→ Tâches
[A] Traduisez en anglais la phrase suivante, tirée de la lettre aux sénateurs sur les relations turco-arméniennes : « Les Turcs n’ont pas peur de la vérité mais ils la veulent complète. »
[B] Reproduisez à l’identique le passage de la lettre aux sénateurs sur les relations turco-arméniennes qui commence par « Les Français d’origine » et se poursuit jusqu’à « Sénat ! Enfin ! ».
[C] Poursuivez la rédaction de la lettre aux sénateurs sur les relations turco-arméniennes à partir de sa dernière phrase.

··· Texte fourni

Les Français d’origine turque remercient leurs Sénateurs
Madame la Sénatrice, Monsieur le Sénateur, merci !
Pour la première fois, après plus de dix ans de débat, le représentant d’une organisation turque en France a été officiellement invité à s’exprimer devant des membres du Sénat ! Enfin !
Monsieur le Dr. Demir Önger, Président du Centre Culturel d’Anatolie et l’un des initiateurs du Comité de Coordination des Associatons franco-turques, a présenté trois réflexions majeures :
1) la procédure en cours depuis plus de dix ans est délibérément conçue pour entretenir l’antagonisme plutôt que favoriser la réconciliation entre Turcs et Arméniens ;
2) cet affrontement programmé a de graves conséquences internationales, visant à séparer durablement la Turquie et l’Union Européenne ;
3) la Turquie et les Turcs de France souhaitent privilégier la réconciliation dans le respect mutuel, mais la position prise par la France l’empêche de jouer un rôle positif dans cette perspective.
Le travail intense de lobbying mené par les activistes arméniens les plus agressifs sur une petite cinquantaine de parlementaires montre à tous ses effets pervers. Maintenant, seule une large mobilisation des Sénateurs permettrait de dégager une autre majorité et une autre issue aux relations turco-arméniennes, plus confome à la dignité des Institutions françaises. Nous vous invitons donc à prendre, par les plus nombreux possible, au débat et à lui imprimer un autre cours que cet affrontement perpétuel dont nous ne voulons pas.
Pour que nul n’en ignore, vous trouverez ci-joint un résumé des explications donnée par Dr. Önger lors de son audition. Nous, Comité de Coordination des Associations franco-turques de la Région lyonnaise, partageons cette analyse et ces craintes.
Conscients des responsabilités qui sont les vôtres et dont dépend aussi notre avenir, nous vous prions d’agréer, Madame la Sénatrice, Monsieur le Sénateur, l’assurance de notre très haute considération.
Ramazan Aydin
Président Comité de Coordination des Associations Franco-Turques de Rhône-Alpes |
Erhan Gül
CRCM
Ce que nous savons, ce que nous craignons
Le débat en cours serait gravement amputé s’il était réduit à la seule question "Faut-il faire taire les menteurs ?" Si la question était aussi simple, les Turcs en France comme en Turquie répondraient sans hésiter "Oui ! Que les menteurs enfin se taisent !"
Les Turcs n’ont pas peur de la vérité mais ils la veulent complète. Or, faute d’une analyse plus complète, la procédure en cours au Sénat aura des conséquences catastrophiques. Voici lesquelles et pourquoi.
La zizanie remplace la réconciliation
L’objectif absolu de qui vit en ce 21ème siècle doit être la solidarité sans préjugé, le respect mutuel et la réconciliation entre les peuples comme entre les citoyens. C’est dans ce cadre et dans cette perspective d’abord que peut être abordée la question des relations entre Turcs et Arméniens.

······
··· Entrées répertoriées

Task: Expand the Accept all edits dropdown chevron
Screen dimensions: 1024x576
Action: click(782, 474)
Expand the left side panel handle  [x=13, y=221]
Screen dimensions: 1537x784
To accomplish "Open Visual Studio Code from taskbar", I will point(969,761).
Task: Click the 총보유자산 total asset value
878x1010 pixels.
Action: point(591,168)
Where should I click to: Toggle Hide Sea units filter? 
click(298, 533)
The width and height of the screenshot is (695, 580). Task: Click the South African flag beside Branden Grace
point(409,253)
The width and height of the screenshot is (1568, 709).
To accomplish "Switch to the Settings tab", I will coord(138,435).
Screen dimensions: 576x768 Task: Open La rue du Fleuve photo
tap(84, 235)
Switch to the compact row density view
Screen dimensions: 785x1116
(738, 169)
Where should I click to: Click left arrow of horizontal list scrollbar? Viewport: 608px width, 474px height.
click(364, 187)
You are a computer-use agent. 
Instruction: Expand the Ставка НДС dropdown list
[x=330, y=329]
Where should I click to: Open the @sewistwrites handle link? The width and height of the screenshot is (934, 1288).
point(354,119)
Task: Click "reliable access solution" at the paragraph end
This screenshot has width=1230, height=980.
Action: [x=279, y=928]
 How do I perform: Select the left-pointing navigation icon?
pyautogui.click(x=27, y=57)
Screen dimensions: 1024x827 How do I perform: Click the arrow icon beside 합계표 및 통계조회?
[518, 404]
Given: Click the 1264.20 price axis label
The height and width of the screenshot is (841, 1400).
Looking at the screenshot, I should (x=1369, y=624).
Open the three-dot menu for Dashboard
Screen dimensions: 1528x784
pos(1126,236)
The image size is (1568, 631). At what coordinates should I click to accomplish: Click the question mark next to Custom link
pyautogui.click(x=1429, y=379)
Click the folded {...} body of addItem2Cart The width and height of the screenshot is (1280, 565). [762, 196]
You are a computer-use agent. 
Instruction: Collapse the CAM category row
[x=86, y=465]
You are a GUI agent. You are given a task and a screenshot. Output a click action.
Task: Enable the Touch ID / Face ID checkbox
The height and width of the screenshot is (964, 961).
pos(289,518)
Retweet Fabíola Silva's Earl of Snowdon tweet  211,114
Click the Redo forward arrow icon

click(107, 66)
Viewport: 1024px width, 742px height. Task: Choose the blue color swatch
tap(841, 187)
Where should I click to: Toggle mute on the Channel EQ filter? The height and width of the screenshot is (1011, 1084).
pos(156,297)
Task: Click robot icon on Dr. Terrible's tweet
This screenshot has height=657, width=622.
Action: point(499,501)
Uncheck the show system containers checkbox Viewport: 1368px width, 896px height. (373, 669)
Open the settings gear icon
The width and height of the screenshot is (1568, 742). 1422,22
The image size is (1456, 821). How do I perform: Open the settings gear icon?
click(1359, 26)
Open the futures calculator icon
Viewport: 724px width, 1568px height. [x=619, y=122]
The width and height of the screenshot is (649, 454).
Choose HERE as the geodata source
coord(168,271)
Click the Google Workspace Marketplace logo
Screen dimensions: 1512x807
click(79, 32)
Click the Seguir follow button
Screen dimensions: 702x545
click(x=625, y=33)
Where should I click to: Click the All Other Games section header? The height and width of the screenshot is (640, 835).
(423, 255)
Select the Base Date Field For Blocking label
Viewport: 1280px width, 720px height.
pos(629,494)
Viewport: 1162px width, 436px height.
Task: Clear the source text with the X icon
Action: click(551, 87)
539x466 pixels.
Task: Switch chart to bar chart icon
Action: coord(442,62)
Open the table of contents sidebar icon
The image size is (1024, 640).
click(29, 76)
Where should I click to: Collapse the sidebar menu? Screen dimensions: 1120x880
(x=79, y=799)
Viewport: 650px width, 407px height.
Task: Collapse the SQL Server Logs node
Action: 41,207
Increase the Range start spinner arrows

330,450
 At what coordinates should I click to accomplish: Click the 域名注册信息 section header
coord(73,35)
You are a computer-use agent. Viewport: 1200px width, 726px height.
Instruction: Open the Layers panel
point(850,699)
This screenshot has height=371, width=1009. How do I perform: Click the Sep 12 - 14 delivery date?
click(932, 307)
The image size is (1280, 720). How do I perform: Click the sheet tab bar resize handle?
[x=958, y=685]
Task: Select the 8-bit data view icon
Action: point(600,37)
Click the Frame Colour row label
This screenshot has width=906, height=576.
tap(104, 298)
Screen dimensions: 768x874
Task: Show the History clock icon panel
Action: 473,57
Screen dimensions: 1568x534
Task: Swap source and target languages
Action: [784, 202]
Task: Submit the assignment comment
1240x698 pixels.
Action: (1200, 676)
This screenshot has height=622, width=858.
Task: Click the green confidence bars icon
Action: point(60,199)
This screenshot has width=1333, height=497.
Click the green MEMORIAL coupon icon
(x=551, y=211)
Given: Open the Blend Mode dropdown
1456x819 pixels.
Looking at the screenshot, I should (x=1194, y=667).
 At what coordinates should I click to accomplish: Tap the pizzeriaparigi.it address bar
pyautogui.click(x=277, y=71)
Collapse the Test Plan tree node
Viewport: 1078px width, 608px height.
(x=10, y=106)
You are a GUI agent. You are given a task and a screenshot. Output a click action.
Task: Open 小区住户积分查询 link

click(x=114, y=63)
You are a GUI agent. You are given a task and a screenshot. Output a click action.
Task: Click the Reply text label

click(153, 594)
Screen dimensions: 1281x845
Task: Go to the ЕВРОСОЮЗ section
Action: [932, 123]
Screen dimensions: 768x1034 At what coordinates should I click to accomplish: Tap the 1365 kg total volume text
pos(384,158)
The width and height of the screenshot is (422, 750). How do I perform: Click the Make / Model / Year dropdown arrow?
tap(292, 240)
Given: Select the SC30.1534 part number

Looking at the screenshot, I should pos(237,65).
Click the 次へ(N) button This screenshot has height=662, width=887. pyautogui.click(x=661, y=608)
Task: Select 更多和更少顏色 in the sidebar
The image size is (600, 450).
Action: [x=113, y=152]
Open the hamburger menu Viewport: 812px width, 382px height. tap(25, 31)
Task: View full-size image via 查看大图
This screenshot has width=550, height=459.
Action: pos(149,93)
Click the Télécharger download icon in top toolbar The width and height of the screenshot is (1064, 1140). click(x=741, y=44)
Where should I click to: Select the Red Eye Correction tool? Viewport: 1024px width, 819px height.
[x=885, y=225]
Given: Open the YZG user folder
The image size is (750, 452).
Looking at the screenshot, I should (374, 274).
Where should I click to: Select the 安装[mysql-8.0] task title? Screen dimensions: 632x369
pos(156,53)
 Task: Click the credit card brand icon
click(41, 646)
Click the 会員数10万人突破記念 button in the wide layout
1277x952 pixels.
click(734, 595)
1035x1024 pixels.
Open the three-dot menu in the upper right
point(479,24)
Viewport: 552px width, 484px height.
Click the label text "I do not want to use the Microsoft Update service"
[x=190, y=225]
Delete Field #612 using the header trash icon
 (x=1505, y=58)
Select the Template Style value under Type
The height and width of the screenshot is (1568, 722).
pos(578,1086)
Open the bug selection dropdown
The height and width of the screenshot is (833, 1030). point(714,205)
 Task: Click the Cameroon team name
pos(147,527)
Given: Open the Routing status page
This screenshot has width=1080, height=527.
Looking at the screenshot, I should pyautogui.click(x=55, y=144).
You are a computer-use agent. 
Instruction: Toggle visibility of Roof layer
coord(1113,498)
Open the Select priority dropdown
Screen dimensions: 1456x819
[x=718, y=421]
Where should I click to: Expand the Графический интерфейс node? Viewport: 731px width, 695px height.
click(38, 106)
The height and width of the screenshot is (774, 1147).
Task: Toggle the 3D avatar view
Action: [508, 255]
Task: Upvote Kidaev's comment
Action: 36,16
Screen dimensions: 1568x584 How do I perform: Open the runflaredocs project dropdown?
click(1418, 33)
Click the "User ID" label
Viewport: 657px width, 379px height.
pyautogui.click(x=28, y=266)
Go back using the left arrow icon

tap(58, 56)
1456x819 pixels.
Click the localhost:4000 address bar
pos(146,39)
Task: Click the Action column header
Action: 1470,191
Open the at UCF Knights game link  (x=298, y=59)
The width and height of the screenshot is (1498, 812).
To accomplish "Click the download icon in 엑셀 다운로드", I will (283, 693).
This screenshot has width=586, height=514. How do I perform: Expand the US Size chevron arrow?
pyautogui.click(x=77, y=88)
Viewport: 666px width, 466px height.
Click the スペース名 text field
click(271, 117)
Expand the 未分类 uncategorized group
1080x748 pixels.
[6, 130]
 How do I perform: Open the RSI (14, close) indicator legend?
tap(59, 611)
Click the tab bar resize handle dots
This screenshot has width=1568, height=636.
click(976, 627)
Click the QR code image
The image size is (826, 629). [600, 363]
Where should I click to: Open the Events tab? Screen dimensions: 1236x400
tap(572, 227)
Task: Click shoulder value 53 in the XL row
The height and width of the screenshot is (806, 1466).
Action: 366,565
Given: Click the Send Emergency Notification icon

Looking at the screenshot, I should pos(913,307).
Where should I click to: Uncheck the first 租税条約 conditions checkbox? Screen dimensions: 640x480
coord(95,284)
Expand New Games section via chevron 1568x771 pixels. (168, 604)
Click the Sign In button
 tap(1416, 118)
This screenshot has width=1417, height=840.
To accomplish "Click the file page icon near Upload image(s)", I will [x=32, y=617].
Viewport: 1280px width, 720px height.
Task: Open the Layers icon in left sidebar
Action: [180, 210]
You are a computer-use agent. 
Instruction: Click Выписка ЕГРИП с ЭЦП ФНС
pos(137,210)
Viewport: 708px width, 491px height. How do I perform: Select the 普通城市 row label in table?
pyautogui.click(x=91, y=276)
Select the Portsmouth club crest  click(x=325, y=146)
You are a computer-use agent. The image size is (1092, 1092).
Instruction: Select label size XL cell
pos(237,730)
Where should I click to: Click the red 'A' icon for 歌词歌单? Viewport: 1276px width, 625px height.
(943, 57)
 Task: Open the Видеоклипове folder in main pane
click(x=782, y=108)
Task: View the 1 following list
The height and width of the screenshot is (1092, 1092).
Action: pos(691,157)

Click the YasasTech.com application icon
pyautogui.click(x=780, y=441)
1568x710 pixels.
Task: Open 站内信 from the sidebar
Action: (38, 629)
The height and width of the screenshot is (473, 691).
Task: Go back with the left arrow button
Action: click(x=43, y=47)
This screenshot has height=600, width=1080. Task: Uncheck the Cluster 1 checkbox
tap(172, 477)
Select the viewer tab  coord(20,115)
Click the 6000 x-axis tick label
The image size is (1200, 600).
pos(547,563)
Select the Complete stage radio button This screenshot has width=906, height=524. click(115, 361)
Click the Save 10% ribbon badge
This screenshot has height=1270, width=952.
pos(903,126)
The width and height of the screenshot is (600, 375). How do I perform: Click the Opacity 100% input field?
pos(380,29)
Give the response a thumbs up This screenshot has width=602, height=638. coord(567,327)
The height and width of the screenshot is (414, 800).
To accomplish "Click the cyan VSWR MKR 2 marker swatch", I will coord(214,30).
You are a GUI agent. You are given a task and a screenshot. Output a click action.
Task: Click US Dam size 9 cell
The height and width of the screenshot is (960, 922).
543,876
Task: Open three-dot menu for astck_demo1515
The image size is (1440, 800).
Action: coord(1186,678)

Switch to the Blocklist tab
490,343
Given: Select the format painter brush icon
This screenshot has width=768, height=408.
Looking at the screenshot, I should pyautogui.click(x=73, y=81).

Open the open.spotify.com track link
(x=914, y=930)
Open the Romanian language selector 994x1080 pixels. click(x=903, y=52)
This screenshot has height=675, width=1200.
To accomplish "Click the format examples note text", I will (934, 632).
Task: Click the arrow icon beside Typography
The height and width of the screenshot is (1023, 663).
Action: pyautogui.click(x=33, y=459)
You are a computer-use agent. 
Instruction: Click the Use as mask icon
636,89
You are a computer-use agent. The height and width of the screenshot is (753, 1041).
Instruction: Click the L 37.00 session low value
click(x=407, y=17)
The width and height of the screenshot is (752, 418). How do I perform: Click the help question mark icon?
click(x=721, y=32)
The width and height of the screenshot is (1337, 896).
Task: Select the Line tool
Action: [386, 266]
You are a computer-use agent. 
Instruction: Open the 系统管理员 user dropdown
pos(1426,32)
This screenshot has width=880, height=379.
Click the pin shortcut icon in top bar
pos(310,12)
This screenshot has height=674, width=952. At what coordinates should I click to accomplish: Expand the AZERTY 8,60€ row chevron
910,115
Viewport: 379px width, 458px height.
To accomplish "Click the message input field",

······

→ Résultats par tâche
[A] The Turks are not afraid of the truth, but they want it to be complete.

[B]
Les Français d’origine turque remercient leurs Sénateurs
Madame la Sénatrice, Monsieur le Sénateur, merci !
Pour la première fois, après plus de dix ans de débat, le représentant d’une organisation turque en France a été officiellement invité à s’exprimer devant des membres du Sénat ! Enfin !

[C]
Toute concession, tout écart retarde gravement la réalisation de cet objectif pourtant essentiel pour l’avenir non seulement des Arméniens et des Turcs, mais aussi des Français, de l’Europe et de tous ses voisins jusqu’au Caucase.
Or, que voyons-nous ? Au lieu de rechercher avec sincérité et bonne foi les chemins de la réconciliation par des rencontres sans mépris et sans agressivité, tout est fait pour placer l’interlocuteur en position d’adversaire et d’accusé.
Le vrai travail constructif qui devrait être "Que faire pour nous réconcilier ?" est systématiquement occulté par de multiples débats placés comme autant d’écrans. À regret, il faut constater que la France avalise cette stratégie funeste d’atermoiements et de pré-conditions qui élude totalement la question fondamentale : "Comment nous réconcilier ?"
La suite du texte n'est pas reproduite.